• _Exercise directions_: Put the lines from the one containing "Expiration (813, 95)" through the end of the records into a Markdown table with the columns Row and Line, numbering each row and leaving out blank lines.

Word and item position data
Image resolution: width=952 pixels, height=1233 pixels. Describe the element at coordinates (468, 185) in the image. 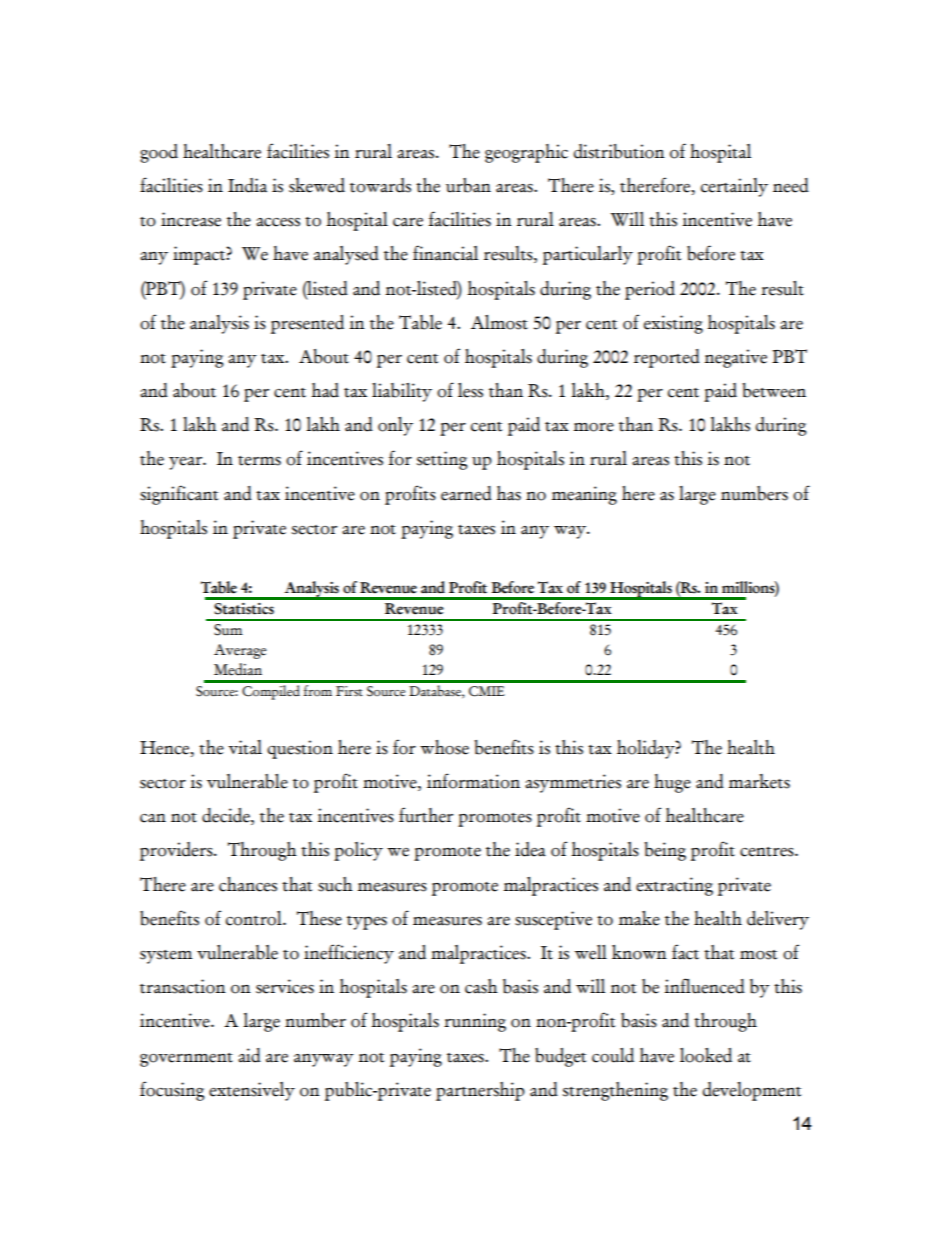

I see `urban` at that location.
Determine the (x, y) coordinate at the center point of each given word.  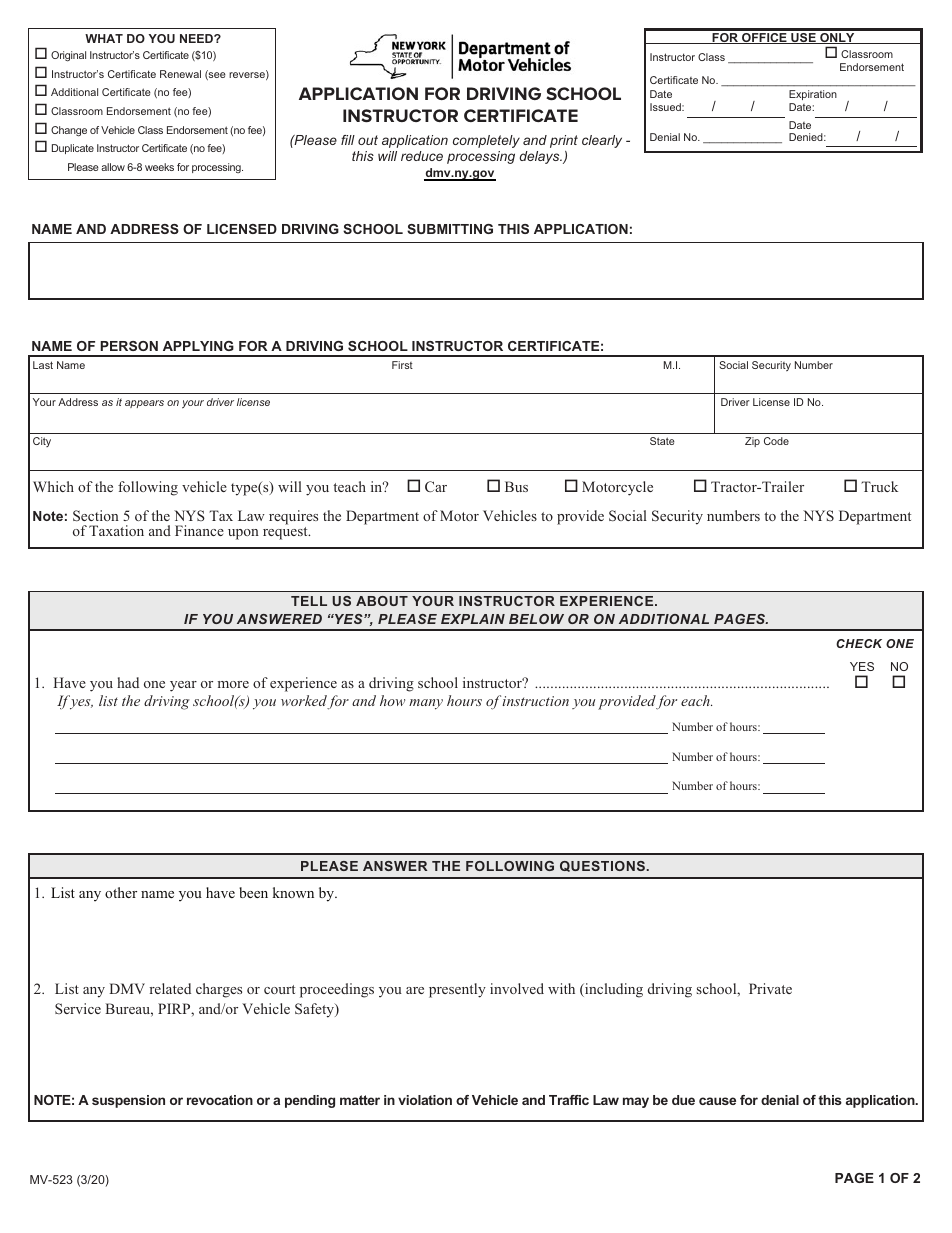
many (426, 704)
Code (776, 441)
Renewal (180, 74)
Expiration (813, 95)
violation (425, 1100)
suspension (128, 1101)
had (128, 682)
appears (144, 404)
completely (486, 141)
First (402, 365)
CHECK (859, 643)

• _Response_:
| Row | Line |
|---|---|
| 1 | Expiration (813, 95) |
| 2 | violation (425, 1100) |
| 3 | suspension (128, 1101) |
| 4 | had (128, 682) |
| 5 | appears (144, 404) |
| 6 | completely (486, 141) |
| 7 | First (402, 365) |
| 8 | CHECK (859, 643) |